The figures below show the two interfaces to plot either epicenters locations or draw focal mechanisms (the seismologist’s beach balls). To plot seismicity use either an ASCII file with data in lines organized as: lon, lat, depth, magnitude, year, month, day, [hour, minute, second]. As an alternative one may use a ISF formatted catalog (like the ones we can get from www.isc.ac.uk). Reading the ISF format is done with a MEX file. A “Posit file” reads the format used by PMEL to divulgate the hydrophone detected seismicity. Once you have loaded a seismicity file, there are many operations available through a right-click. Namely, play a seismic movie (a separate window controls the “movie” parameters), display several types of histograms and fit a Modified Omori Law. This later as well as the Mc and b value estimate was taken from parts of code of the Zmap toolbox. A finer refinement is achieved when we select to “Draw a polygon” around an interest area. Then the same options are available but will apply only to the data contained inside the polygon. It contains also a tool to detect swarms. That is a very basic tool that uses a homemade criterion of space and time distances to detect the events connectivity.

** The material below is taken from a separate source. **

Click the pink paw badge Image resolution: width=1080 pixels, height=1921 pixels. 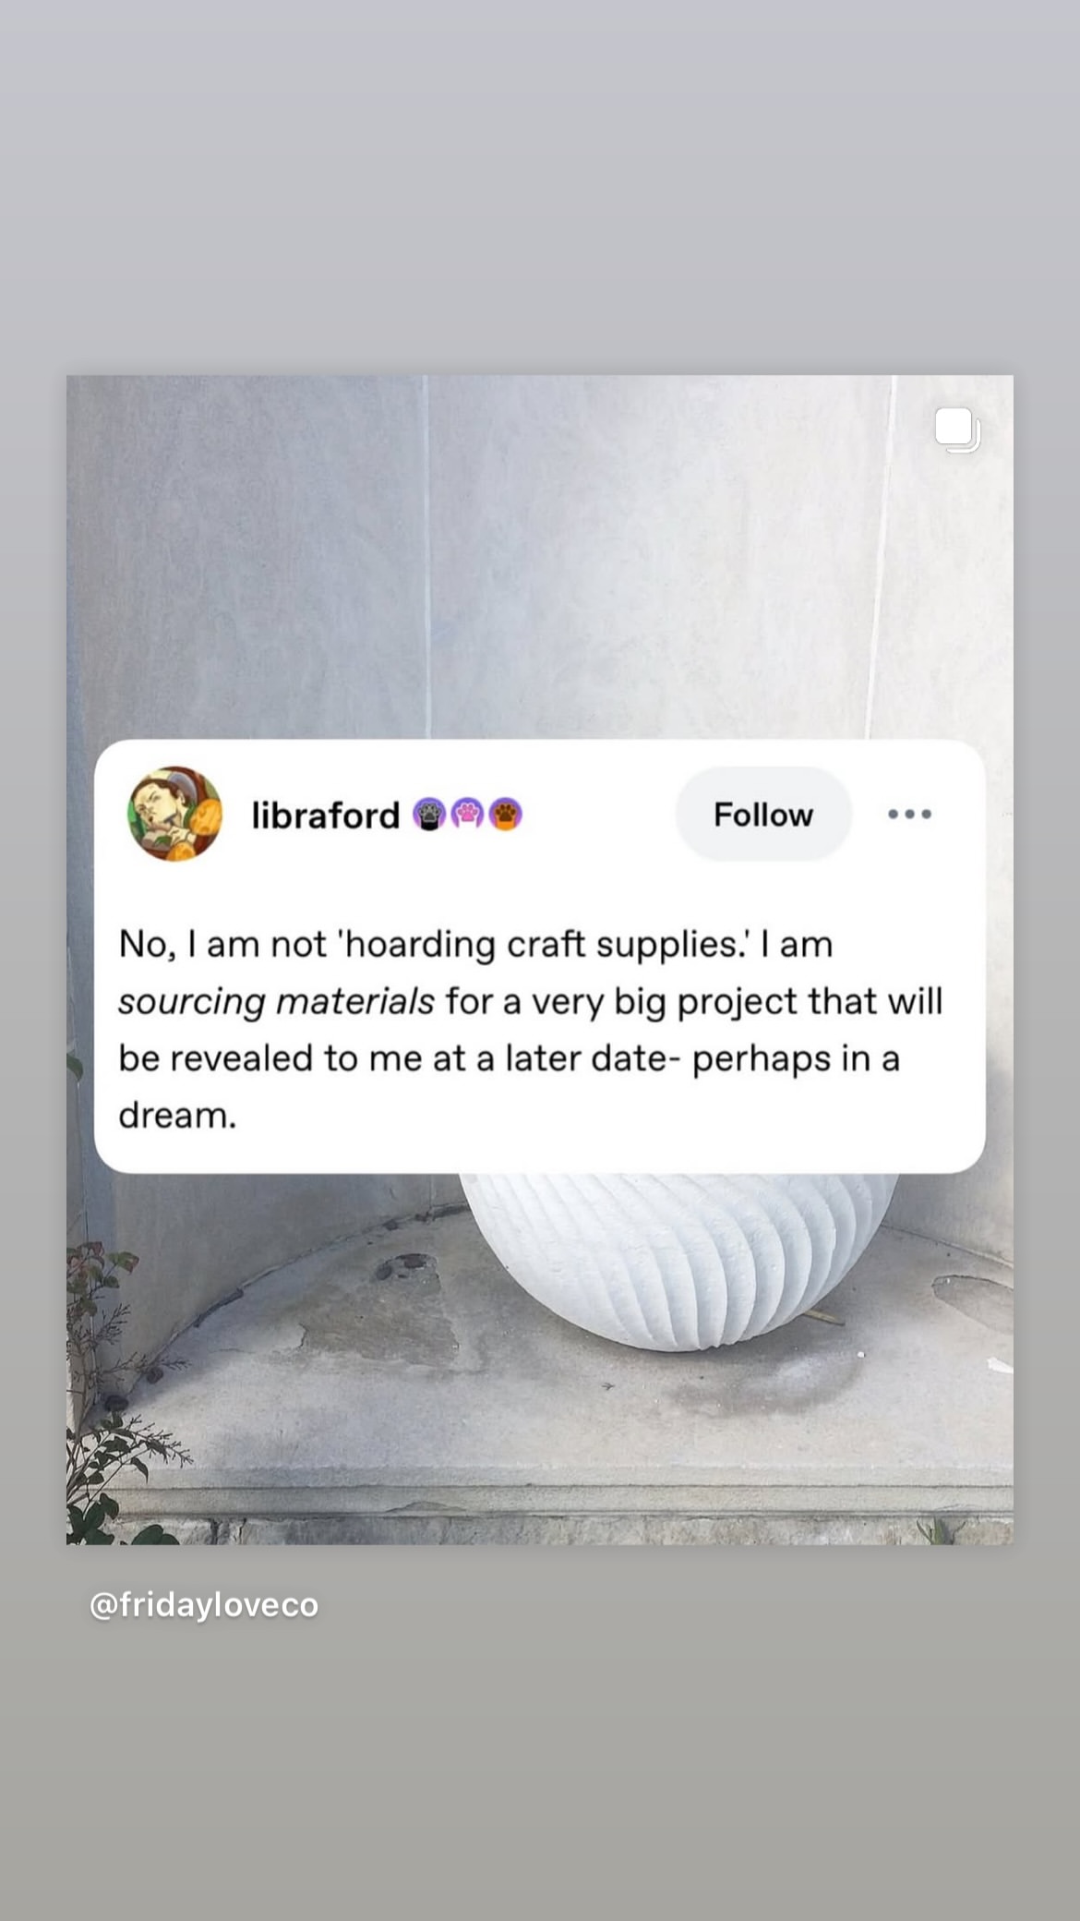467,815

To plot focal mechanisms one can use the formats shown in the list. In the Aki & Richard’s convention the data is ordered as: lon lat depth strike dip rake (in degrees) magnitude. Optionally add two more columns with the lon and lat at which to place the beach ball. The Harvard’s CMT convention uses: lon lat depth str1 dip1 rake1 str2 dip2 rake2 mantissa and exponent (of moment in N-m). Again, optionally add two more columns with the lon and lat at which to place the beach ball. WARNING, contrary to psmeca, the moment magnitude uses N-m (and not Dyn-cm). Also, it is not yet possible here to have a last string column containing the event label. However, the ISF formatted files uses the event date to build up an event label.
A big advantage of using the focal mechanism tool over using psmeca is that the user may easily displace the beach balls using the mouse. This is particularly useful when we have many events on top of each other. Also, the Save GMT script tool is able to detect beach balls and to make the appropriate calls to psmeca that reproduce the graphical display.